#### Requirements:
(a) Print the passage on programmer growth and security word for word, starting at "It's all too" and ending at "not secure anyway.)".
(b) Answer these questions using the passage on programmer growth and security:
(i) What does the passage say the node was about, in essence?
(ii) What does it name as the fundamental issue in this case?
(iii) What reason does it give for buying insurance?

#### Source:

It was, in essence, a node about pacing your growth as a programmer.

In that node, I suggested that learning fundamentals was ever so much more important than learning details. The fundamental issue, in this case, is the security implication of untrusted input.

You wrote, "Escaping things yourself is better than nothing, but by and large the ones who know how to do it right also know enough reasons to use placeholders that they do that instead." And I agree. But then again, I'd rather employ someone who knows how to do right and uses placeholders than someone who uses placeholders because they saw an article on a website that told them they should "for security." The former's understanding would be far more valuable than the latter's best practices.

It's all too easy to focus on one or two small details and miss the forest for the trees. Yes, use placeholders. Yes, use tainting. Yes, have your DBA lock down the database to the best of his ability. Yes, use encryption. Yes, take every precaution you can and buy insurance (because you have to assume you're not secure anyway.)

#### Stored rows:

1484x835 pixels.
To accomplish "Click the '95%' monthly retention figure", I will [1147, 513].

---

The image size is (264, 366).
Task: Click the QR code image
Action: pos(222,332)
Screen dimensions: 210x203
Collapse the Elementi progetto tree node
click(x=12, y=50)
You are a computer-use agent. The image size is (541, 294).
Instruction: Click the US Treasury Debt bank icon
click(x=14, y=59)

#### Results in order:
(a)
It's all too easy to focus on one or two small details and miss the forest for the trees. Yes, use placeholders. Yes, use tainting. Yes, have your DBA lock down the database to the best of his ability. Yes, use encryption. Yes, take every precaution you can and buy insurance (because you have to assume you're not secure anyway.)

(b)
(i) Pacing your growth as a programmer.
(ii) The security implication of untrusted input.
(iii) Because you have to assume you're not secure anyway.